HTI Press.Kediri. Walaupun minggu ini harga BBM jadi naik dari Rp 6.500,- menjadi Rp 8.500,-per liternya tetapi massa dari Hizbut Tahrir Indonesia (HTI) DPD Kota Kediri tetap menggelar aksi damai “Tolak Kenaikan BBM” di depan alun alun Kota Kediri, Sabtu (22/11/14) Siang.
Bahkan aksi damai seperti ini juga diadakan serentak di seluruh kota-kota di Indonesia oleh massa HTI, pungkas salah satu panitia aksi.
Massa yang jumlahnya ratusan itu berorasi dengan pengawalan ketat ratusan polisi, aksi damai tersebut mengecam Presiden Jokowi – JK sebagai kepanjangan tangan asing dan penganut paham neolib.
Dengan membentangkan spanduk dan penyebaran pamflet kepada pengguna jalan di perempatan Alun-alun, massa HTI memadati di depan alun alun Kota Kediri. Di kerumunan massa nampak juga “small agent” generasi penerus anak anak balita di bawah teriknya matahari sebagai bukti keras penolakan kebijakan penaikan harga BBM. Sehingga aksi ini menjadi perhatian para pengguna jalan yang melewati Jl.Panglima Sudirman Kota Kediri depan Masjid Agung Kota Kediri.

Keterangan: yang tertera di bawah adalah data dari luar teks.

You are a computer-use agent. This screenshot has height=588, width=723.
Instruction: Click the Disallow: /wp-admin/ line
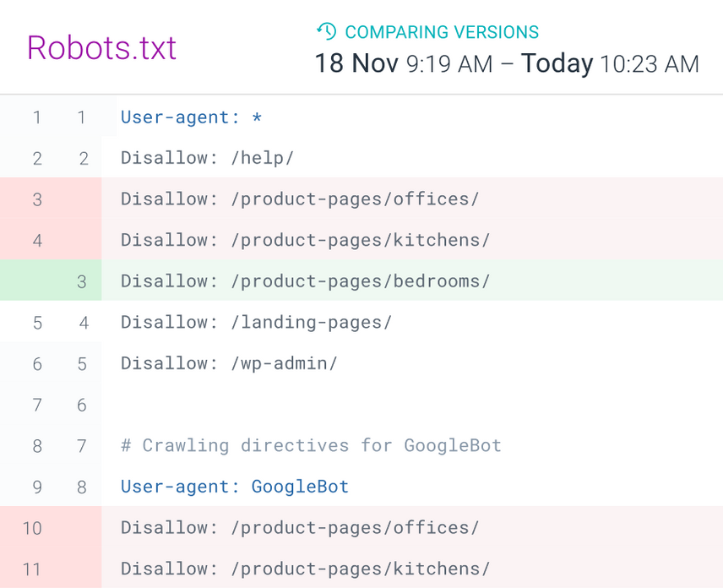(229, 363)
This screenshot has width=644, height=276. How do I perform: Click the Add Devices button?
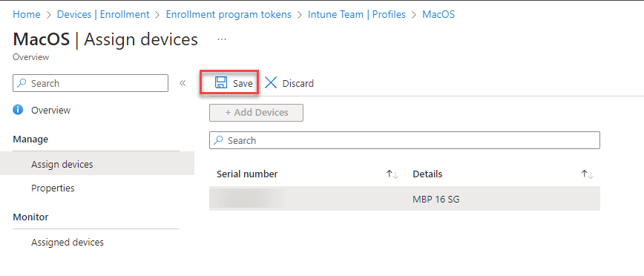256,113
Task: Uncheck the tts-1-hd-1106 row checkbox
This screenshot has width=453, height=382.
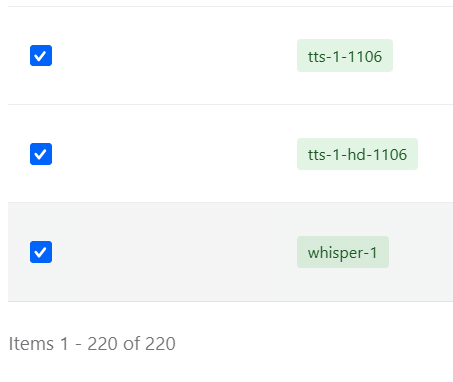Action: pyautogui.click(x=41, y=154)

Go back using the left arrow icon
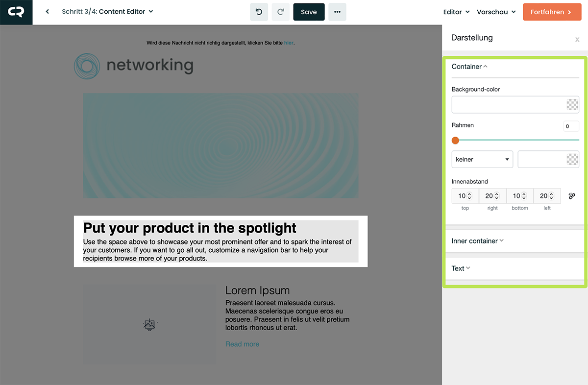[x=48, y=12]
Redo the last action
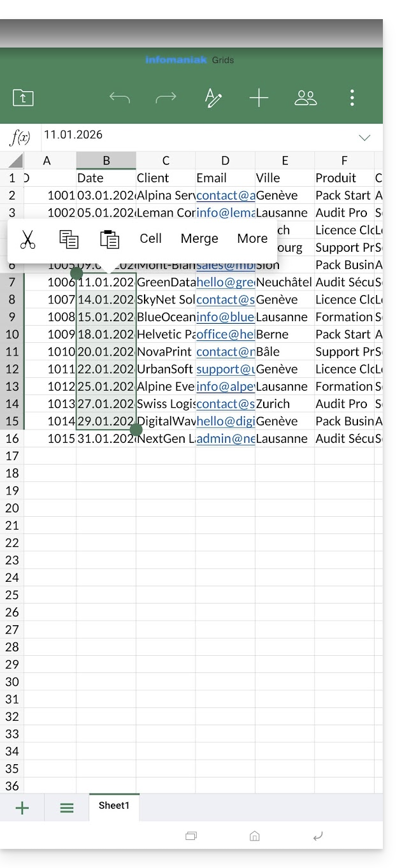This screenshot has width=402, height=868. [x=166, y=98]
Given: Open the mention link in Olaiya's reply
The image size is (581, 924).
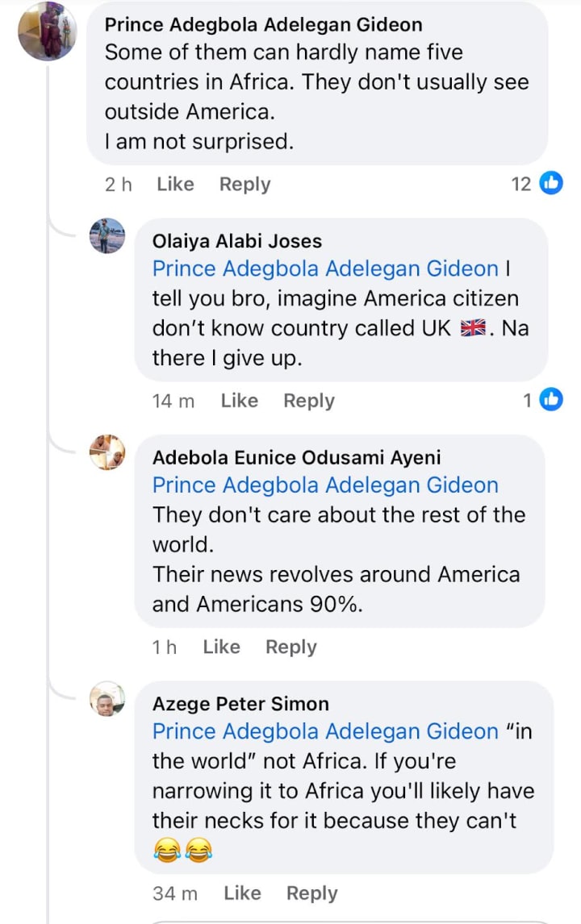Looking at the screenshot, I should pos(325,268).
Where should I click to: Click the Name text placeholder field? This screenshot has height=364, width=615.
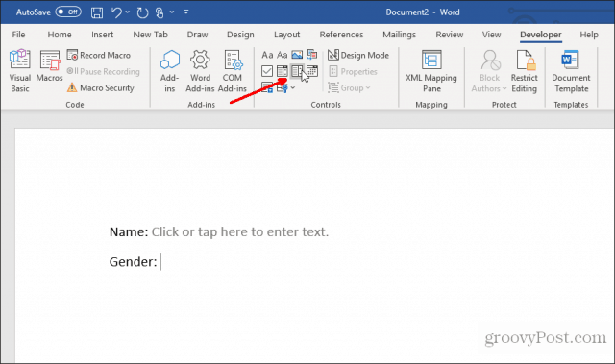point(240,232)
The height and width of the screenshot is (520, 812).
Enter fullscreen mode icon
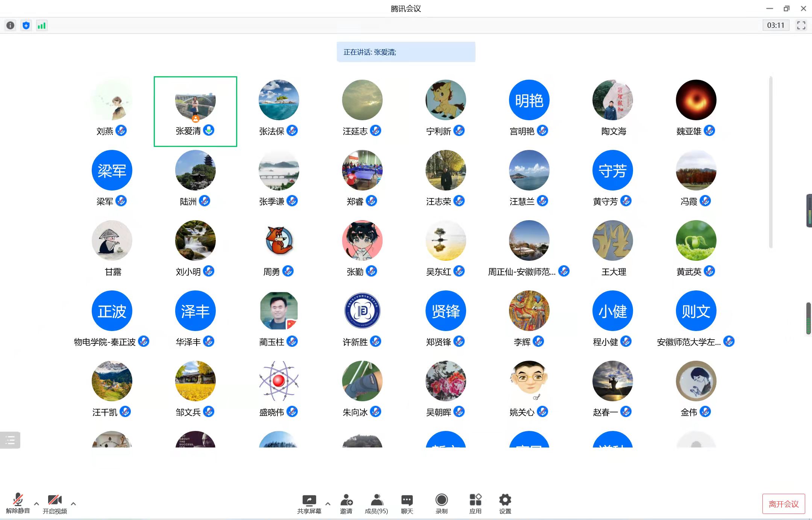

“Tindakan menaikkan BBM jelas merupakan kemungkaran. Terhadap kemungkaran kaum muslim tidak boleh diam, mereka wajib berusaha menghilangkan kemungkaran itu sesuai kemampuan dan sesuai tuntutan syariah,” kata Umar koordinator aksi dalam orasinya.
Para orator menyampaikan pandangannya, akibat kenaikan harga BBM ini semua rakyat kena dampak. Pengguna kendaraan bermotor yang jumlahnya 100 juta orang lebih adalah yang pertama terkena dampak,” Rakyat yang tak punya kendaraan juga terkena dampaknya. Pasalnya ongkos transportasi dan harga semua barang dan jasa ikut naik, terkena imbas kenaikan BBM” tambahnya.
Di akhir orasinya, DPD HTI Kota Kediri membuat sikap bahwa pencabutan subsidi BBM adalah kebijaksanaan yang didiktekan oleh IMF. Bank Dunia dan lembaga internasional lainnya. Kedua tindakkan menaikkan harga BBM tidak lain untuk menyempurnakan liberalisasi sektor hilir, yakni sektor niaga dan distribusi setelah liberalisasi sektor hulu (eksplorasi dan eksploitasi) telah dikuasai oleh pihak swasta terutama swasta asing.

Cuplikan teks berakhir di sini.